Selected extract:
Mittwoch, 23. September 2009

Under the surface ...

Did you ever had the idea to look inside the real pdf-code while looking through a pdf-document? If you have some technical understanding this can be very interesting for you. What do you need for this? You already have everything to look inside... Try your editor "Notepad" from your windows-system. With a little bit luck you'll see that the internal pdf-code is readable, too.

The first important information you'll find at the beginning of the pdf-file. There's something like "%PDF-1.3%âãÏÓ" (for example). Some characters you can ignore but the "PDF" shows you that it's a pdf-file (what a surprise). The "1.3" means that this document was created according to the (older) pdf specification 1.3.
Now you should try the search-function from your editor...

Try a search with "FontName". Sure you'll find more than one entry in your code showing you all embedded/used fonts in your document. Such an entry could look like this one: "/FontName/Arial-BoldItalicMT/".
Some other interesting searchkeys/tags for you are: "Creator", "CreationDate", "Producer", "ModDate", "Title", "Keywords" or "Subject" for example. If you can't find a tag, this means only that there's no content for it. If there's no maintained title for the document you won't find the tag "Title" in the code.

If the document is encrypted the text following the tags isn't readable but even this gives you an information about the document ... it's an encrypted document ;-)
Finally another interesting tag "Count" oder "/Count". Here you'll find the pagecount of the document. This could look like here: ".../Count 9/...".
A little more appetite for PDF? Time to go on discovering ;-)

Goal: Copy out the entire blog post above on reading a PDF's internal code in a text editor, word for word.

Dataset content:
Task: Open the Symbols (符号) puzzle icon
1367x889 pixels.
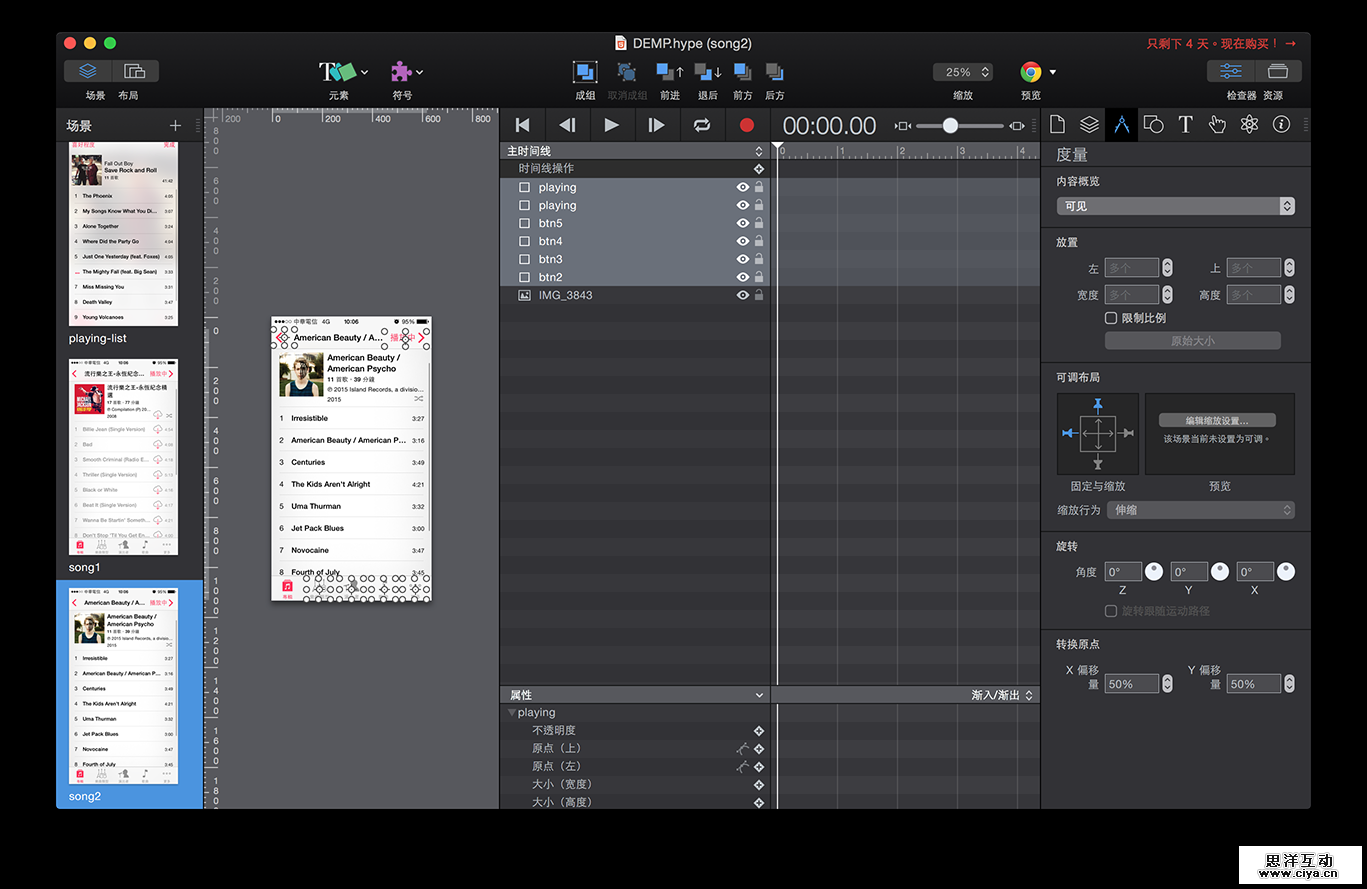Action: coord(401,72)
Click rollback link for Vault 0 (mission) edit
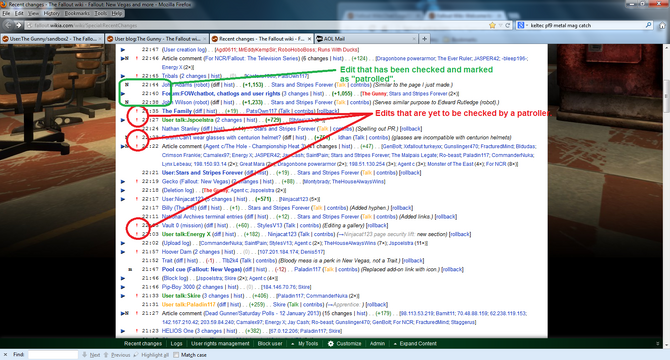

Written answer:
Mittwoch, 23. September 2009

Under the surface ...

Did you ever had the idea to look inside the real pdf-code while looking through a pdf-document? If you have some technical understanding this can be very interesting for you. What do you need for this? You already have everything to look inside... Try your editor "Notepad" from your windows-system. With a little bit luck you'll see that the internal pdf-code is readable, too.

The first important information you'll find at the beginning of the pdf-file. There's something like "%PDF-1.3%âãÏÓ" (for example). Some characters you can ignore but the "PDF" shows you that it's a pdf-file (what a surprise). The "1.3" means that this document was created according to the (older) pdf specification 1.3.
Now you should try the search-function from your editor...

Try a search with "FontName". Sure you'll find more than one entry in your code showing you all embedded/used fonts in your document. Such an entry could look like this one: "/FontName/Arial-BoldItalicMT/".
Some other interesting searchkeys/tags for you are: "Creator", "CreationDate", "Producer", "ModDate", "Title", "Keywords" or "Subject" for example. If you can't find a tag, this means only that there's no content for it. If there's no maintained title for the document you won't find the tag "Title" in the code.

If the document is encrypted the text following the tags isn't readable but even this gives you an information about the document ... it's an encrypted document ;-)
Finally another interesting tag "Count" oder "/Count". Here you'll find the pagecount of the document. This could look like here: ".../Count 9/...".
A little more appetite for PDF? Time to go on discovering ;-)